To summarize, plaintiff stands convicted upon his plea of guilty in the criminal action, and the damages claimed by plaintiff flow directly and proximately from that conviction. Since plaintiff cannot collaterally attack the validity of his conviction and guilty plea in this action, the complaint must be dismissed for failure to establish that any alleged malpractice was a proximate cause of plaintiff's damages.

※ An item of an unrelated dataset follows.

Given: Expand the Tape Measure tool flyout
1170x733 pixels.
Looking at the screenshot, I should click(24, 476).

It follows that the third-party complaint must also be dismissed.

Order reversed, on the law, with one bill of costs, motions granted, and complaint and third-party complaint dismissed.

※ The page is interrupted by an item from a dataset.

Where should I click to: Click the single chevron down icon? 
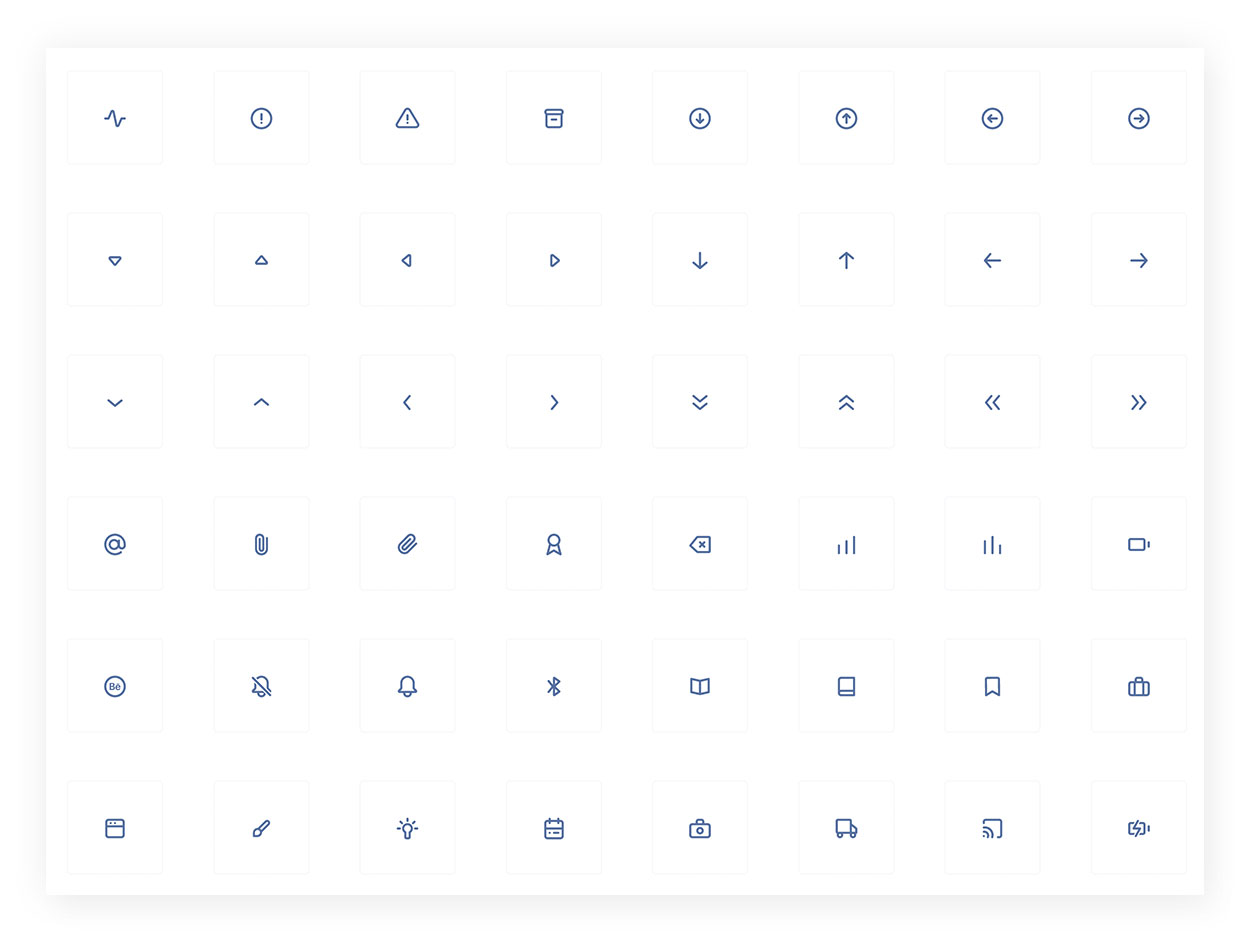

KANE and WEISS, JJ., concur.

MAHONEY, P.J., concurs in an opinion.

LEVINE, J., dissents and votes to affirm in an opinion.

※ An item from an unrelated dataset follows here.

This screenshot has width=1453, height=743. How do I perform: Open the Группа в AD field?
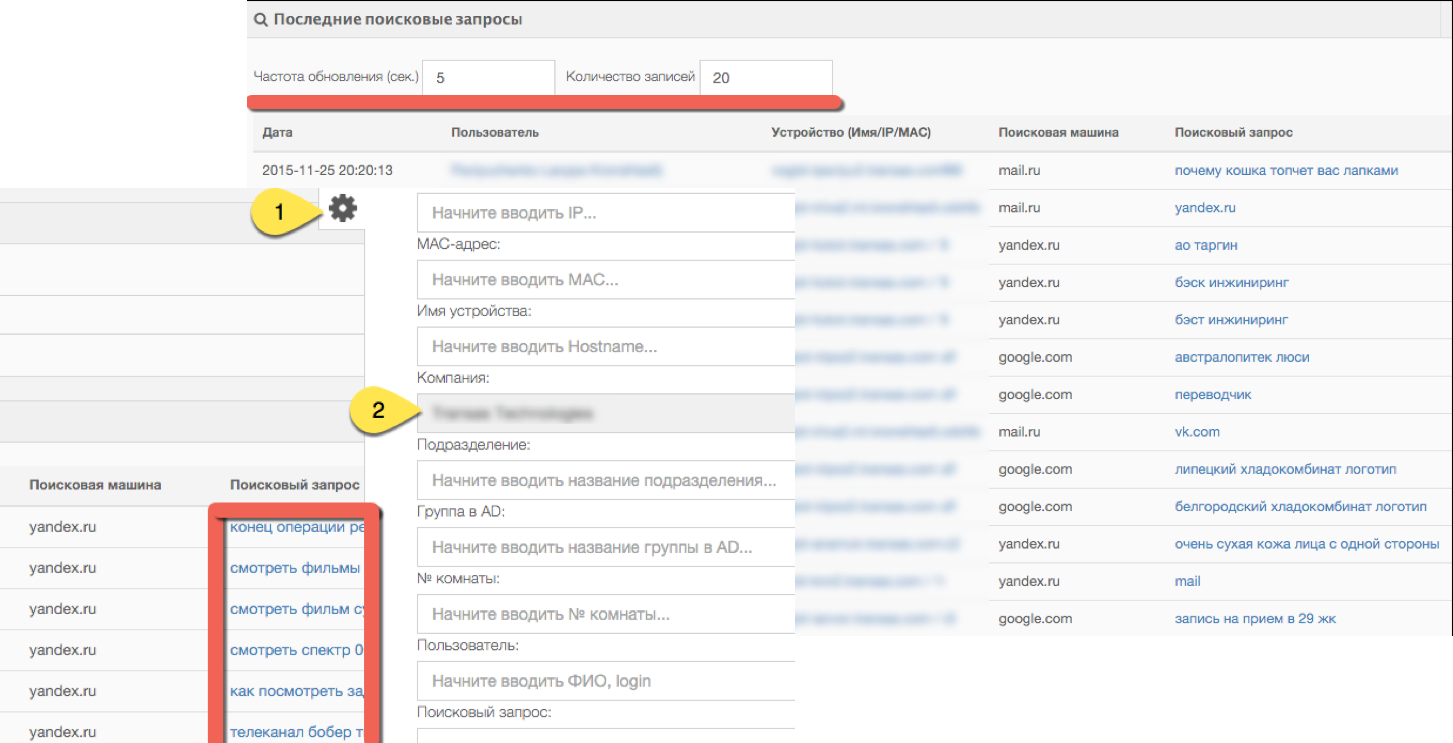(x=606, y=547)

MAHONEY, Presiding Justice (concurring).

I concur with the majority's holding that Special Term's order should be reversed and the motions for summary judgment granted, solely on the ground that plaintiff cannot contend that he would not have entered his guilty plea if he had received proper advice from defendants, since such a claim constitutes an impermissible collateral attack upon the judgment of conviction. Plaintiff could have raised his claim of inadequate representation by way of a postconviction motion (CPL 440.10).

LEVINE, Justice (dissenting).

In my view, Special Term properly denied the motions for summary judgment dismissing the complaint. The majority holds that, so long as plaintiff's conviction based upon his guilty plea has not been vacated in a postconviction proceeding in the underlying criminal action on the basis of ineffective assistance of counsel, it stands as a conclusive bar to plaintiff's action. This follows, according to...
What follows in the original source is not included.